OBJECTIVES:
[1] Decide whether each statement below agrees with the forum thread on AdSense and spidering, answering yes or no and quoting the words of the thread that settle it: (a) The mediapartners bot is the same as Googlebot. (b) The quoted terms passage comes from part 16 of the AdSense TOS. (c) The thread is continued from msg #74 of another thread.
[2] In the forum thread on AdSense and spidering, list every action that the quoted AdSense TOS passage grants Google the right to perform on the site.

TEXT SHOWN:
· · · · ·
Forum Moderators: martinibuster

Message Too Old, No Replies

How much should Google be allowed to spider WRT AdSense?

TOS says "the Site(s), or any portion thereof"

         

claus

9:24 am on Apr 5, 2005 (gmt 0)

WebmasterWorld Senior Member 10+ Year Member



This is continued from Google's 302 Redirect Problem [webmasterworld.com] msg #74

The issue is: In some instances, a webmaster might want to exclude certain parts of a site from spidering altogether. One such part could be links that forward via a 302 server header, to protect innocent target websites against accidental "hijacking" but there are other -- more "normal" -- situations, examples below.

It seems like: If you want to run AdSense you must allow Google unlimited access to your site. Ie. You must allow acces to parts of your site that you otherwise would allow nobody (including Google) access to. This can't be intentional, can it?

Background

In the other thread, Reid replied to the above (302 link) suggestion:

Claus this could be a real problem for people running adsense because your not allowed to exclude googlebot from any part of your site.

... and elaborated with this:

last month I read on adsense guidelines 'do not use a robots.txt file. and then buried in the optimization tips there is a line

If you have a robots.txt file, remove the file or add the following two lines to the top of the file:

User-agent: Mediapartners-Google*
Disallow:

This change will allow our bot to crawl the content of your site, so that we may provide you with the most relevant Google ads.

The mediapartners bot is not the same as Googlebot, so with a rule like that Googlebot does not have the same rights as mediapartners. Apart from that, the quote above is from the "optimization tips", which - by nature - are tips, not terms. This is what i found in the AdSense TOS, part 16:

In addition, You grant Google the right to access, index and cache the Site(s), or any portion thereof, including by automated means including Web spiders or crawlers.

URL: [google.com...]

So, i believe Reid is right, although it seems very wrong to me.
· · · · ·
Data entries:
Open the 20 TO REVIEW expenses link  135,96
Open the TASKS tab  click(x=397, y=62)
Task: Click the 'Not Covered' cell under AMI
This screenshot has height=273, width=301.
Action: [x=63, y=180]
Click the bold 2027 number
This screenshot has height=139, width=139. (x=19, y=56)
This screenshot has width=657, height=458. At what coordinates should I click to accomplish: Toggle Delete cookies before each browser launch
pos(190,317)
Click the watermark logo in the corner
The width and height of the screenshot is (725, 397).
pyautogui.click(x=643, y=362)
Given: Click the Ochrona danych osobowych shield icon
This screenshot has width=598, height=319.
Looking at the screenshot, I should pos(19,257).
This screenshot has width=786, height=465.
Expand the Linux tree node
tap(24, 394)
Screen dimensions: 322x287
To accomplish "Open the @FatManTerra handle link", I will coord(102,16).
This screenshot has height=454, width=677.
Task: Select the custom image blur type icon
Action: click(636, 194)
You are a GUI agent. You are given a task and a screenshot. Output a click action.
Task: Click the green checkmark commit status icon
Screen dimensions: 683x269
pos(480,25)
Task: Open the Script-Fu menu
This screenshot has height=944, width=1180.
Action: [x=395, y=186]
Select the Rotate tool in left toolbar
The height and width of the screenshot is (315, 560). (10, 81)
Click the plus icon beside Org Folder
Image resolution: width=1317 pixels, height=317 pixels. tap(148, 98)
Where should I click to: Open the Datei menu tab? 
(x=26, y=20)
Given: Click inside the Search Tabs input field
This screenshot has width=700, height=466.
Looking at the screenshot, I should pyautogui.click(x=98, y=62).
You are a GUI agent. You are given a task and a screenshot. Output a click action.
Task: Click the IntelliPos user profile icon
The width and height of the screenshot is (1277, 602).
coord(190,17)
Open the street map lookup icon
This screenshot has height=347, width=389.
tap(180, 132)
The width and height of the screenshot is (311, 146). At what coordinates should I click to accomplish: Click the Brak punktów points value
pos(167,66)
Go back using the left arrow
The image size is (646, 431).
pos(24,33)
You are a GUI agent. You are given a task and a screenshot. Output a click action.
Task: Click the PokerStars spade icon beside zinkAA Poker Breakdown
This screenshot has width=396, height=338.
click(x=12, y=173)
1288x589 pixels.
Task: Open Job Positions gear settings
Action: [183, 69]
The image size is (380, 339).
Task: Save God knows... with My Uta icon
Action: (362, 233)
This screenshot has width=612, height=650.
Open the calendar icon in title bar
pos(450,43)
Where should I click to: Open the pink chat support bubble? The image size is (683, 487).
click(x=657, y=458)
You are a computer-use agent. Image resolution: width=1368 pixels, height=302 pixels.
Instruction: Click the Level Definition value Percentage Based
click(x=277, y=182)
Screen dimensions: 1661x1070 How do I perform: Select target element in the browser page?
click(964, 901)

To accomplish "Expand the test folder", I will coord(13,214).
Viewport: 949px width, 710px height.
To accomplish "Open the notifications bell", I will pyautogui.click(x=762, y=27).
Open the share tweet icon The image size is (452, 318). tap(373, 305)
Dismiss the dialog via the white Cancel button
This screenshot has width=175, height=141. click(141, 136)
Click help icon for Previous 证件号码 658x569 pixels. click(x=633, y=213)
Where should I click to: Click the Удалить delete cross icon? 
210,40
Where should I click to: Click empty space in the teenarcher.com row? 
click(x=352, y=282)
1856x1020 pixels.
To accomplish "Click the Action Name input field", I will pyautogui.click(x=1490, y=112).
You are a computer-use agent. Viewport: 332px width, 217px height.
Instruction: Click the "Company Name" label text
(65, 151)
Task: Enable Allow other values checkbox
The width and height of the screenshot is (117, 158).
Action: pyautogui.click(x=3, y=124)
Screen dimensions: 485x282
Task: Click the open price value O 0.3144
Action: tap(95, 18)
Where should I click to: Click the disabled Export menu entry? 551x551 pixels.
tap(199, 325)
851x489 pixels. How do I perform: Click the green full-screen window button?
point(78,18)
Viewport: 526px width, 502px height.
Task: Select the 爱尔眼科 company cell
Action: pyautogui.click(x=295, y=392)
· · · · ·
RESULTS:
[1]
(a) No: "The mediapartners bot is not the same as Googlebot"
(b) Yes: "This is what i found in the AdSense TOS, part 16:"
(c) Yes: "This is continued from Google's 302 Redirect Problem [webmasterworld.com] msg #74"

[2] access, index, cache